Have an inevitable snow picture.
Have another one. After Andy's nine day 'at home' holiday, we were cut off by snow. Joy. The gritters didn't come down our winding country lanes, leaving them iced over. So we were cut off, and with a 45 mile commute to work on a motorbike, he was 'at home' again, for most of the week. I'd rather he was safely at home climbing the walls then in a cold ditch with a broken neck, in spite of the general trend to tut-tut at people who didn't or couldn't get to work. Bikes and snow don't go. With the whole village confined, and delivery lorry unable to get through, our one little Co-op soon ran out of supplies. It was stripped. We managed to get one little loaf (loaves being rationed to one per customer) - the last one in the shop. And a carton of goat's milk Longlife milk. Thankfully we already had some normal UHT and the dreaded stuff remains in its box, now we are getting back to normal and have fresh. Lines must be drawn, and Longlife goat's milk is where I draw mine.
Thankfully we had plenty of wood and more than enough food. We and the cats hunkered down to sit it out. Naturally, the cats hogged the sofa. Before he went completely loopy with cabin fever, he did struggle in for the weekend rota, although because of the treacherous ice, his late Saturday night shift and early Sunday start, he had to stay overnight at the nearby, ghastly (and this one is ghastly) Travel Lodge. So I was home alone with the cats. As usual, I had plenty of things to do, not least of which was designing a prototype polar bear. A great excuse to watch my Arctic DVD and try to grasp the essentials of polar-bearness.
I was also dying to use one of the little glass bear noses I bought last year - only 8mm across at the widest point - it's the tiny black thing I've got pinned to my felting sponge up there, with my two lead bears saying hello to the white woolly blob that was the start of Petra. I wanted a really simply shape, and looked at lots of Inuit carvings - I figured they were probably the experts, and most toy bears I found were really just white teddy bears. Every bear type has distinguishing characteristics, and the challenge of the Polar is that it is deceptively easy looking. As it was, there was much adding and chopping before I finally got what I was looking for.
With a thaw setting in, at last we were able to get over to the woods, where we found evidence of Badger tramping solidly along a path. Badgers have five 'fingers' in a straight-ish row, as opposed to a dog's four pads. They walk along putting their back foot as near as possible to their front foot, so old Brock's trail looked like a two legged race.
Driven by hunger, the little Muntjac deer were down in the bluebell woods, the most walked in part of the reserve.
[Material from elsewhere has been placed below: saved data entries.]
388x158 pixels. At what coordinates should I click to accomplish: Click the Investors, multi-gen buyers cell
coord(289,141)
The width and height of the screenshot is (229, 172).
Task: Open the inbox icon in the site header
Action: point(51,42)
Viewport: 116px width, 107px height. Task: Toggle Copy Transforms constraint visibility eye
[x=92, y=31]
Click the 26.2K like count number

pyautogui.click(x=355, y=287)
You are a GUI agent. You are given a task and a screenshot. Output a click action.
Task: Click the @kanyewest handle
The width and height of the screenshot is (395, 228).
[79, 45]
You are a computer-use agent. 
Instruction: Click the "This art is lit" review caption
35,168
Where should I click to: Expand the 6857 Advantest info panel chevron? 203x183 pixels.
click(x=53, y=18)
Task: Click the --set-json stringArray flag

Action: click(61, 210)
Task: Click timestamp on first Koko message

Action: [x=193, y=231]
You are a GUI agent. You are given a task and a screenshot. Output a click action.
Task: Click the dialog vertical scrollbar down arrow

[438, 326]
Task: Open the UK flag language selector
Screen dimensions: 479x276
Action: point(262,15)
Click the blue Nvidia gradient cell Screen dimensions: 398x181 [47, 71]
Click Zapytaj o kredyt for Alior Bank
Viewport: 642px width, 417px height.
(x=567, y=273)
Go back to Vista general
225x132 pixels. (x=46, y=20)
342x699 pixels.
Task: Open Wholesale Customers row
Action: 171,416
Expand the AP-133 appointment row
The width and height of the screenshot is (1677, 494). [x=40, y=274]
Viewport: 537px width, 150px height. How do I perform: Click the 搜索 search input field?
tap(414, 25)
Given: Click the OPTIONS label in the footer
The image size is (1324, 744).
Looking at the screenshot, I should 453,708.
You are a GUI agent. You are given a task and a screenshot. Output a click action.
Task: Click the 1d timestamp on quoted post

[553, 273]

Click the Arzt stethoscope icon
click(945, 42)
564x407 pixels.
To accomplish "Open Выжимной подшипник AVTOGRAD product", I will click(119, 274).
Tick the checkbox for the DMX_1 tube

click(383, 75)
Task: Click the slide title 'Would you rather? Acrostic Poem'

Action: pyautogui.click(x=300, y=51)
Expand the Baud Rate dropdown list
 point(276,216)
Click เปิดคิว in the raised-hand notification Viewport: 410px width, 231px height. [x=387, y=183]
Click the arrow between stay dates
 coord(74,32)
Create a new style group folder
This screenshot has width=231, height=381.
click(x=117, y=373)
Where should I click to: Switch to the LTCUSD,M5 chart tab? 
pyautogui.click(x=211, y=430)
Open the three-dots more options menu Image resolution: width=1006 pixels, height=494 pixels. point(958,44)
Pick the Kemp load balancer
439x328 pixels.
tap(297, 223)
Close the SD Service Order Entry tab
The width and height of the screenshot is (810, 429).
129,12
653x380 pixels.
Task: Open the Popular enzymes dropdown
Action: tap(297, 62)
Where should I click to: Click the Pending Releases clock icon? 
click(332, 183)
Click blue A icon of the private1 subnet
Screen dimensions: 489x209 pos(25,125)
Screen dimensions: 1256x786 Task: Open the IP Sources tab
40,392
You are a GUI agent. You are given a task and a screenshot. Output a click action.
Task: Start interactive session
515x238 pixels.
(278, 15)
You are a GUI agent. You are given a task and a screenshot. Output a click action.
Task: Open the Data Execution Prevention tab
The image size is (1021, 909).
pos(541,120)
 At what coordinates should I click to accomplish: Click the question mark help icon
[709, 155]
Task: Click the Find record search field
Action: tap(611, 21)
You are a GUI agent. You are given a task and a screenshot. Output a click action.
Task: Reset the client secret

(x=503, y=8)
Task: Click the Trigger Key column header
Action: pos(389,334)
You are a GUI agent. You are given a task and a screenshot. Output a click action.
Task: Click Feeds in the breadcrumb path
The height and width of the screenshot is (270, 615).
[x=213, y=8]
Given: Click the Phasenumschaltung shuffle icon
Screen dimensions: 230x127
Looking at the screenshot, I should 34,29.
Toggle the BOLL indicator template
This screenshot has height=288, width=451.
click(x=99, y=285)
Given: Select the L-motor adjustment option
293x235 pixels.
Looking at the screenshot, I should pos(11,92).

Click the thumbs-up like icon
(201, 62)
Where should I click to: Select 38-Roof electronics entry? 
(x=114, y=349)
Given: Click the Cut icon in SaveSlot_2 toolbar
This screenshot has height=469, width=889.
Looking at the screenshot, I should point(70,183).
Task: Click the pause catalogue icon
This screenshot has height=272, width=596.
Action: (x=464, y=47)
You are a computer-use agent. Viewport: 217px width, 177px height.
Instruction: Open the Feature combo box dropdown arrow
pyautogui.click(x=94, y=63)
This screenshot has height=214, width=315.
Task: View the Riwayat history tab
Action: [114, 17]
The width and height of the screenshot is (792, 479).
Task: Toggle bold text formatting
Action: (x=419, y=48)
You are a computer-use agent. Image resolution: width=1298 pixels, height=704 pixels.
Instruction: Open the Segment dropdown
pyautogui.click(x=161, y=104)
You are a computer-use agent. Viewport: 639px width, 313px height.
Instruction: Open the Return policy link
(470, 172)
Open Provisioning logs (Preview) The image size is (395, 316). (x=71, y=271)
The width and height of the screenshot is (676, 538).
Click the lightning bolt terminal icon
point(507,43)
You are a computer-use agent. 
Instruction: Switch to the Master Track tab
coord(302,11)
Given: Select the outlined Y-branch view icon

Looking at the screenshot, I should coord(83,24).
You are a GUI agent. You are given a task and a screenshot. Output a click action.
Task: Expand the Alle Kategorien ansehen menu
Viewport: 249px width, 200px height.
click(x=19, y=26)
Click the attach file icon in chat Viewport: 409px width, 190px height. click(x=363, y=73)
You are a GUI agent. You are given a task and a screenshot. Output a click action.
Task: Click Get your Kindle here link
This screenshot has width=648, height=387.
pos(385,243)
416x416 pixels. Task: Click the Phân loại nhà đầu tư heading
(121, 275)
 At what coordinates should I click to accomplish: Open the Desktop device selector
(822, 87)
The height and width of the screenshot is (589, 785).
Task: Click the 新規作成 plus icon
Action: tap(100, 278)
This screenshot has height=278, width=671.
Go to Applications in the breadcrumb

They almost didn't care how near we were, but eventually they sloped off into the beech grove ahead.
To my unkind amusement, Andy had a slapstick moment, when he leaned on a rotten gate post which promptly collapsed under him. Unfortunately there was a large, slushy, muddy puddle just where he landed and I would be derelict in my duty if I did not share this moment with the world.
Now conditions are somewhat better and routines are almost restored; though our roads are still like ice rinks and I count the hours until Andy is safely home. Roll on Spring.